To classify how and what traffic will be forwarded to the AIP-SSM, configure a class map by using the class-map command. A class map named IPSclass is configured in this example to match all traffic passing through the security appliance:

Chicago# configure terminal Chicago(config)# class-map IPSclass Chicago(config-cmap)# match any  

Step 2.

Add a policy map with the policy-map command. A policy map named IPSpolicy is configured in this example:

Chicago(config)# policy-map IPSpolicy Chicago(config-pmap)#  

Step 3.

Associate the previously configured class map to the new policy map as follows:

Chicago(config-pmap)# class IPSclass  

Step 4.

Use the ips subcommand to specify the IPS mode of operation (inline vs. promiscuous) and what the failover mechanism will be. The command syntax is as follows:

ips {inline | promiscuous} {fail-close | fail-open}

In this example, the ASA is configured with the inline keyword placing the AIP-SSM directly in the traffic flow.
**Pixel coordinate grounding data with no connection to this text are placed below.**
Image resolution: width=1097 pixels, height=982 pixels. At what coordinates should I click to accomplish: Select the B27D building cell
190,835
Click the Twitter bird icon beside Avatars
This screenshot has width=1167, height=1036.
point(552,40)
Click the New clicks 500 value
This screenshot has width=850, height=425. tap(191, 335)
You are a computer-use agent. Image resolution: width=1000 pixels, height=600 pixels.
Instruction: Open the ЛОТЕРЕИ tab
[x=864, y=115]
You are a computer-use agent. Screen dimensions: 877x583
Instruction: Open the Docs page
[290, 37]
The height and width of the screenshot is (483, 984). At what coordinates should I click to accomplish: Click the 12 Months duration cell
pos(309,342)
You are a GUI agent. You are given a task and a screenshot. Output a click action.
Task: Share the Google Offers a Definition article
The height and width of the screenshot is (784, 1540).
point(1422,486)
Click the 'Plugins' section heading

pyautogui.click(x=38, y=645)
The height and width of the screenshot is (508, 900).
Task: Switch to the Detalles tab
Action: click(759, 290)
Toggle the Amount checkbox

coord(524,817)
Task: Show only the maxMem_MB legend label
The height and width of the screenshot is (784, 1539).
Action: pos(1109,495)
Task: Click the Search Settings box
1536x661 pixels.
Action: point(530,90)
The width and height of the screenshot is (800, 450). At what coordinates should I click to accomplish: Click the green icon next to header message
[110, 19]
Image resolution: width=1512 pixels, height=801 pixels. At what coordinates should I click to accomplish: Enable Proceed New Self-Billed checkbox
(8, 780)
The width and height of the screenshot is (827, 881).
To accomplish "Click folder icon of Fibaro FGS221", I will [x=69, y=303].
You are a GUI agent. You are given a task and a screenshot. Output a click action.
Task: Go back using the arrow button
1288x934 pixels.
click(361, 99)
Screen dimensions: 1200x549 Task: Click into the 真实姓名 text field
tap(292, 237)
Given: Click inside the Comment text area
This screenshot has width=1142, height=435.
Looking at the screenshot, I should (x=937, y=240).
Chicago(config-pmap-c)# ips inline fail-close

The fail-close keyword is used in this example. This forces the ASA to block all traffic if the AIP-SSM fails.

Note

The AIP-SSM is not hot-swappable. You can shut down the module by using the hw-module module 1 shutdown command.

Step 5.

Activate the policy map globally or on one or more interfaces with the service-policy command. The command syntax is as follows:

service-policy policymap_name {global | interface interface_name}

The global keyword applies the policy to all interfaces. The interface keyword applies the policy to a specific interface. In this example, the policy is applied to the outside and dmz1 interfaces:

Chicago(config)# service-policy IPSpolicy interface outside Chicago(config)# service-policy IPSpolicy interface dmz1  

Note

Only one policy map can be applied to a specific interface.